Hacking the Hackers

by Anonymous

Or, 27 Hours of Troubleshooting and Tracking Compromised Servers, and How I Learned to Love NetFlow

Friday night, still digesting the delicious turkey sandwich from the leftover Thanksgiving turkey the day prior, I received a call on my work phone...  It was two months after starting my job as a network engineer for the datacenters at my new employer.  I was on my first on-call rotation over the long Thanksgiving Day weekend.  My on-call predecessor had some issues he had dealt with, but we had no hand-off so I assumed all was well.  I went into Friday with a new phone and laptop...   I guess I was prepared!?

I discovered that evening exactly what my prior on-call colleague had been working with - a very odd issue where anyone attempting to connect to the datacenter in Charlotte was periodically hit with significant lag and packet loss.  It would occur anywhere from every 30 minutes to two hours, sometimes more.  It would hit for a period of about five to ten minutes and, yes, it was long enough for people to notice and complain.  It had been going on for several days with no resolution.  None of my colleagues, or highly experienced and technical management who were promoted through the ranks, could figure it out.

The bridge was frenetic and, after weeding through all the pressures and demands, I managed to get caught up on what was happening and where.  I poked around and looked at services and devices reported to be affected.  I found nothing wrong inside the datacenter, and it seemed to impact many or all services in the datacenter, not just one or two or even a handful.  I dug back into my history of troubleshooting experiences in networking, system support, and software development, and realized there had to be one common issue.  What is that single point that could cause all of this?

I was still learning, so I had little experience with how this datacenter connected, but quickly discovered, as this was a national datacenter, that it connected directly to the company backbone.  Well, that made things a bit simpler - the only way in and out was through the redundant pair of backbone devices, and this was the only item in common to this datacenter.  Experience taught me - and my gut told me - it had to be the bottleneck!  I didn't blame as I know how one thing can inadvertently impact another.

As this had been going on for several days already, I quickly took control of the dozens of people on the bridge, including VPs and SVPs from across the company, and the vendor who seemed to be out of options they could recommend.  We were still working on setting up fiber taps, but that had not been fully implemented, and might be in the wrong location anyway (later it turned out I was correct).  We were not collecting NetFlow data remotely yet, so I suggested on the bridge, ...Let's turn on NetFlow ..."  Crickets...  The vendor then chimed in, "... Sure... that can be done!"  I think they were desperate for another option.

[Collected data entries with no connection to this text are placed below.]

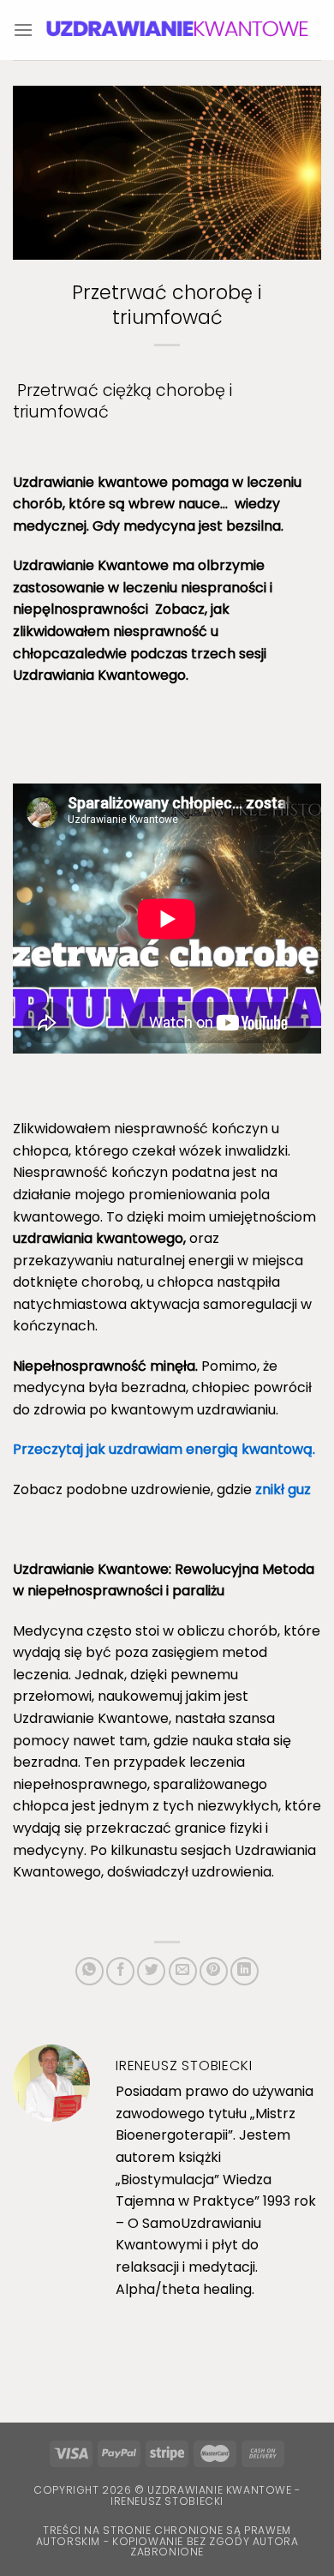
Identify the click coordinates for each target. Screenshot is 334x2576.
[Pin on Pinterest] (214, 1971)
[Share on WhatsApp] (89, 1971)
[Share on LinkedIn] (244, 1971)
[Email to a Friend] (183, 1971)
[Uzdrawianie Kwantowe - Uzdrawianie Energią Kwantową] (177, 30)
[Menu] (23, 30)
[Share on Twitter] (151, 1971)
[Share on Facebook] (120, 1971)
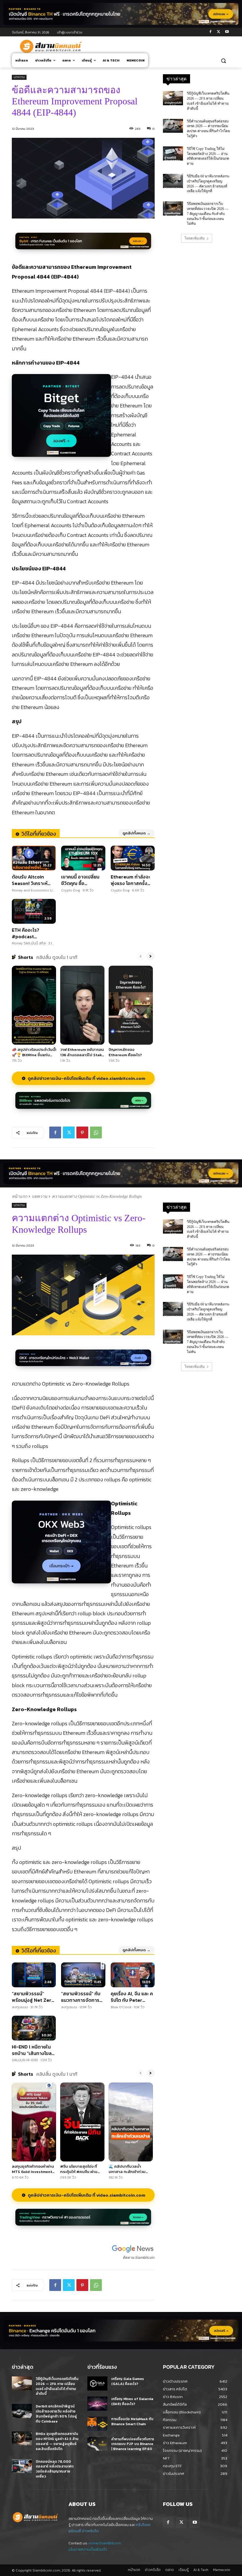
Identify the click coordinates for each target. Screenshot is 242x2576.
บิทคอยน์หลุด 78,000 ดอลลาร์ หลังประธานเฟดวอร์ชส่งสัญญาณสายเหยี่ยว (54, 2469)
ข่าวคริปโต (90, 2531)
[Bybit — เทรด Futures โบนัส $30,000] (83, 244)
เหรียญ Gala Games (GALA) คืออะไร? (127, 2381)
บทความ (19, 77)
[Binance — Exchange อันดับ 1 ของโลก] (121, 2331)
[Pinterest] (82, 1132)
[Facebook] (210, 32)
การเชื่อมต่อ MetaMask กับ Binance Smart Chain (132, 2421)
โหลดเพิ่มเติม (194, 238)
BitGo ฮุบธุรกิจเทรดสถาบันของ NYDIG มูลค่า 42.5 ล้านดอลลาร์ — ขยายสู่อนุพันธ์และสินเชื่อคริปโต (57, 2441)
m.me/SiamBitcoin (105, 2543)
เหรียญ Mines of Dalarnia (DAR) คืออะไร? (132, 2401)
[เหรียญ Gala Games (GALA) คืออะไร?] (97, 2383)
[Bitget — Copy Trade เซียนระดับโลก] (61, 418)
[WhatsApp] (96, 1132)
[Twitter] (218, 32)
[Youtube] (226, 32)
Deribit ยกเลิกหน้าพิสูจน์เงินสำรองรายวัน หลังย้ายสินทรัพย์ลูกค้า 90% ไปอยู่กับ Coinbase (56, 2414)
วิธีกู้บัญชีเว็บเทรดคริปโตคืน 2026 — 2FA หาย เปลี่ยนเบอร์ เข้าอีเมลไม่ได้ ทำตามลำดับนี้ (57, 2386)
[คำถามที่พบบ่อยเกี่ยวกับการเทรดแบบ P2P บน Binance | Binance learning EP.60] (97, 2444)
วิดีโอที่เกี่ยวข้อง (39, 833)
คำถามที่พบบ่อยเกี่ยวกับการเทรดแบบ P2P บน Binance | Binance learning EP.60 (132, 2444)
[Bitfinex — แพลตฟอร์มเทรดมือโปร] (83, 1103)
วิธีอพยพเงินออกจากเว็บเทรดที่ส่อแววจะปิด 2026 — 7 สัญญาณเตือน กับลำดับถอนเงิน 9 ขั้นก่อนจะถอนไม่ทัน (207, 214)
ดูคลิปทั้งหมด (136, 833)
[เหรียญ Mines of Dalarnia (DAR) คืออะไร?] (97, 2404)
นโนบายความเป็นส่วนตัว (87, 2549)
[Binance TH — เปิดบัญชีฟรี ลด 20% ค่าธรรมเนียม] (121, 14)
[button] (223, 60)
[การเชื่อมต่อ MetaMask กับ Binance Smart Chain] (97, 2424)
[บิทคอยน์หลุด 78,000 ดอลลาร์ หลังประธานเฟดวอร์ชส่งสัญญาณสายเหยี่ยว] (22, 2466)
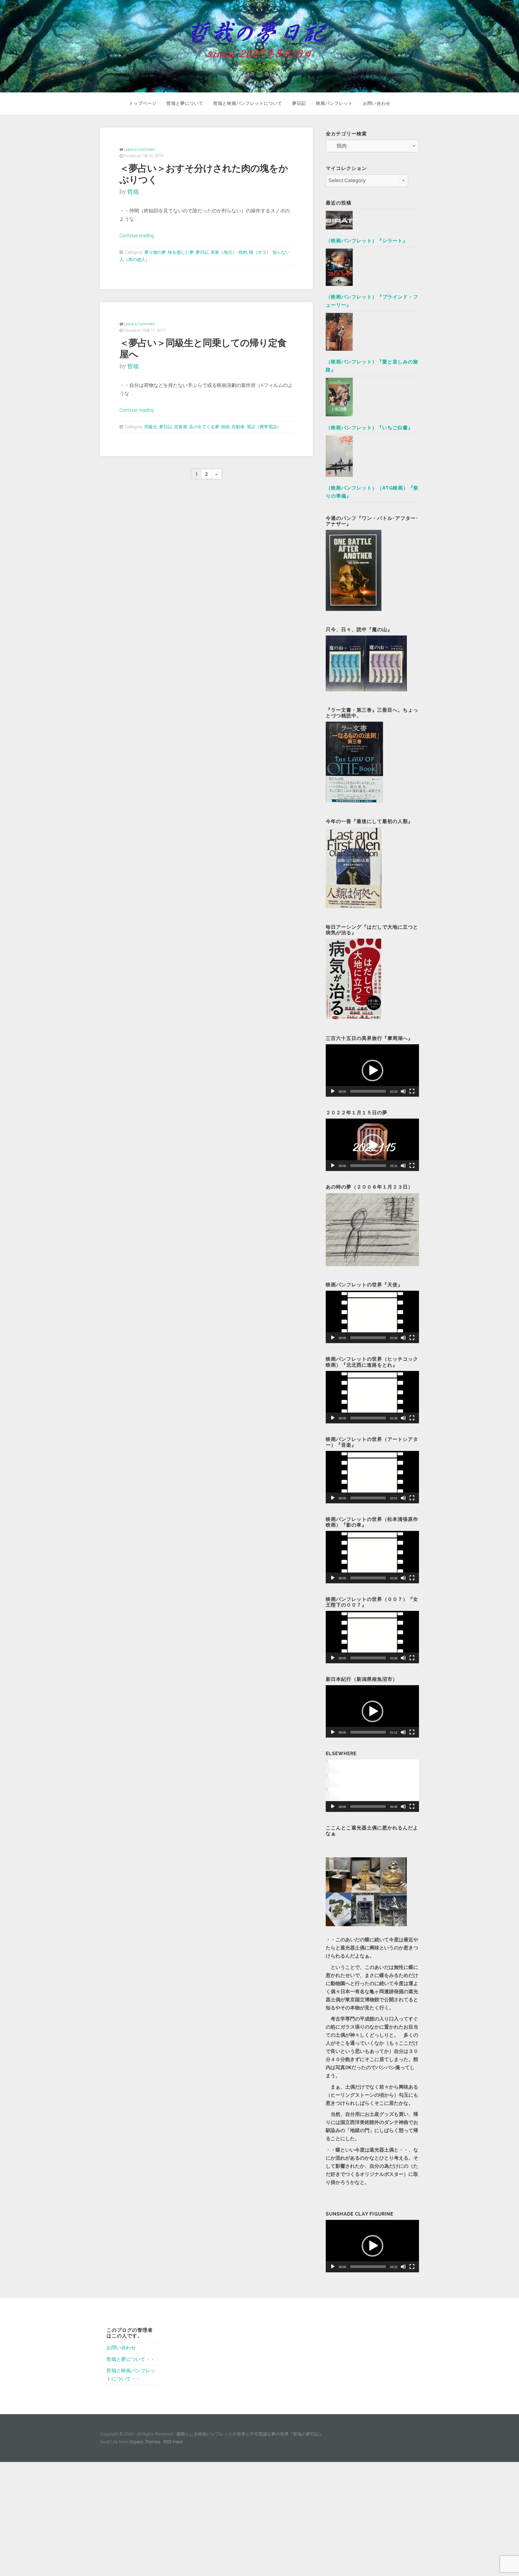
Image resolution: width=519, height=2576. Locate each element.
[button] (372, 1070)
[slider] (368, 1091)
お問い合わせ (376, 103)
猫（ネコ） (260, 252)
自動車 (238, 426)
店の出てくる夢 (204, 426)
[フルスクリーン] (412, 1091)
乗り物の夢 (155, 252)
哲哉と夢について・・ (131, 2359)
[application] (372, 1070)
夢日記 (299, 103)
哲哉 (133, 191)
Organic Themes (144, 2441)
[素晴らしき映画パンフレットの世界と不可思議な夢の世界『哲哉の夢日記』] (259, 46)
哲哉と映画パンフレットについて (247, 103)
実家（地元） (224, 252)
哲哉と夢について (185, 103)
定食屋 (180, 426)
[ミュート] (403, 1091)
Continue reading (136, 235)
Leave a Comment (139, 149)
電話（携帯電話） (264, 426)
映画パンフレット (334, 103)
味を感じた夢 (181, 252)
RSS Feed (173, 2441)
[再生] (332, 1091)
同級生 (150, 426)
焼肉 (242, 252)
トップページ (143, 103)
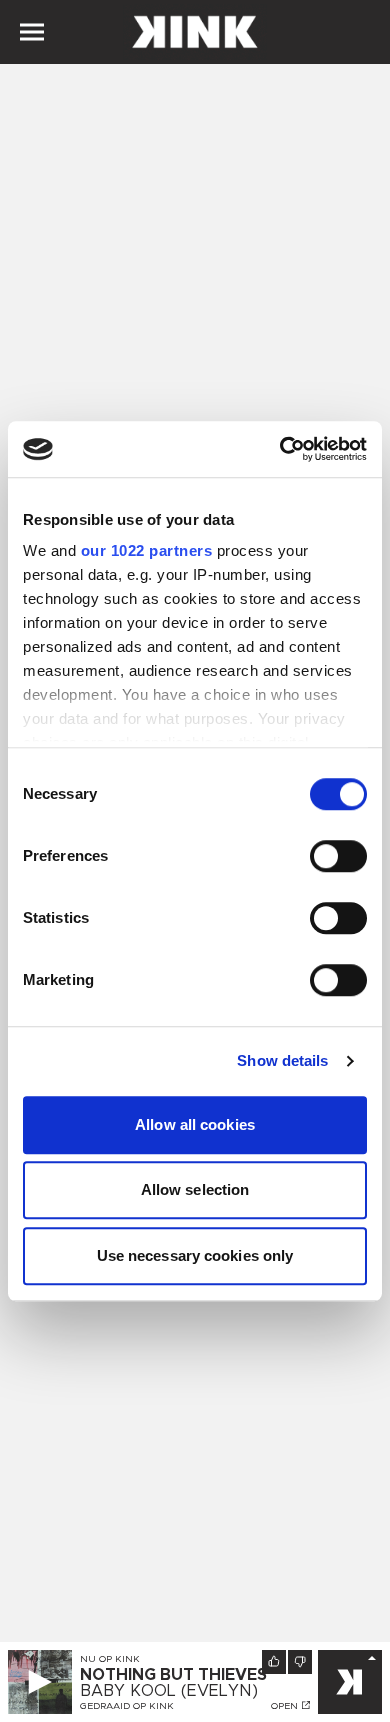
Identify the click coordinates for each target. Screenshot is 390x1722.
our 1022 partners (147, 550)
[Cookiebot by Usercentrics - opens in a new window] (280, 449)
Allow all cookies (195, 1124)
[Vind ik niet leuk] (300, 1662)
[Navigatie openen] (32, 32)
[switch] (338, 856)
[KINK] (350, 1682)
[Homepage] (195, 32)
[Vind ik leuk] (274, 1662)
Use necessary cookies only (195, 1255)
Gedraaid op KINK (127, 1706)
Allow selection (195, 1189)
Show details (282, 1060)
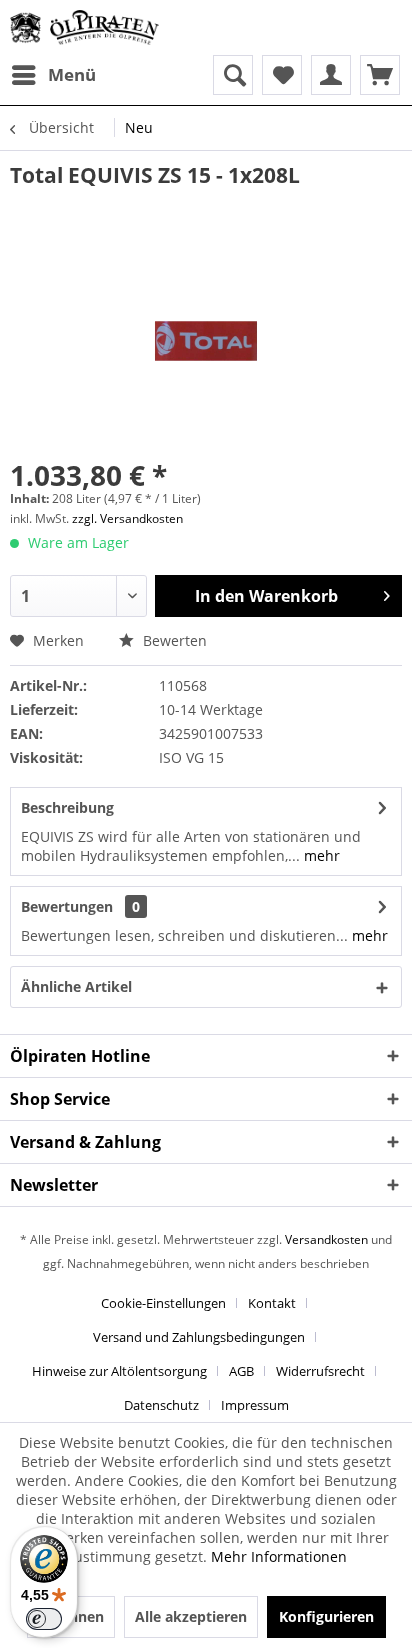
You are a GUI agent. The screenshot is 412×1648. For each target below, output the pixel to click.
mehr (320, 855)
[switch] (44, 1619)
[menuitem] (53, 75)
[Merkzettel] (282, 75)
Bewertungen (67, 906)
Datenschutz (161, 1405)
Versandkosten (326, 1239)
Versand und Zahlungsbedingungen (199, 1337)
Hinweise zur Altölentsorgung (119, 1371)
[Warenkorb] (380, 75)
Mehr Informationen (279, 1556)
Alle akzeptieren (191, 1616)
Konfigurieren (326, 1616)
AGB (241, 1371)
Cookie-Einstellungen (163, 1303)
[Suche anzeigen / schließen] (233, 75)
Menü (72, 74)
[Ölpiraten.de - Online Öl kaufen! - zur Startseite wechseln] (84, 27)
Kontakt (272, 1303)
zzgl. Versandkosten (127, 518)
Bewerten (173, 640)
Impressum (255, 1405)
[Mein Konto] (331, 75)
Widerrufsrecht (320, 1371)
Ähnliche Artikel (76, 986)
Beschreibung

The backbone individual on the call was reluctant.  He wasn't sure he was allowed to implement NetFlow , nor what impact it would have on his backbone devices.  I assured him that NetFlow would stay internal on the device, have little to no impact (no worse than what was happening currently), we could read the buffers after the event, and we could set the collection sample rate to its lowest setting.  He contacted his management who eventually gave the go ahead.  I asked who could write the config for this...  Crickets...  "... O.K., tell you what, I've had some experience with NetFlow in the past.  I'll write it, but I want the vendor to review it to be sure it's fully kosher, and I'm not authorized to make changes to backbone devices (as I'm with datacenter) so someone from backbone will need to install the config."  I got agreement from both parties on that.

I sat down and researched NetFlow config for these boxes.  I did set the sample rate to as low as it could go, one in 65,536 records, and designed an elegant solution, including methods to monitor and extract the data as it came in.  The buffers were not large on the device, so they had to be pulled immediately!  The backbone individual had tools to monitor general activity on the device, so when he discovered high volumes, he'd immediately report it and I'd pull the capture.  The vendor looked over the config I had written, did not make any changes, and reported back a few hours later that it "seemed" safe.

O.K., now we just had to wait for the next event...  We waited, and we waited for the next event...  The bridge was tense with anticipation...  I can only imagine the person from the backbone group was nervous as he was the "lookout" and every second counted.  We couldn't move from our spots, not even for nature breaks.  No one could talk, the bridge was near silent, we all waited for the signal...  At this time, I contemplated how Paul Revere felt as he waited for lanterns that night in the Christ Church tower...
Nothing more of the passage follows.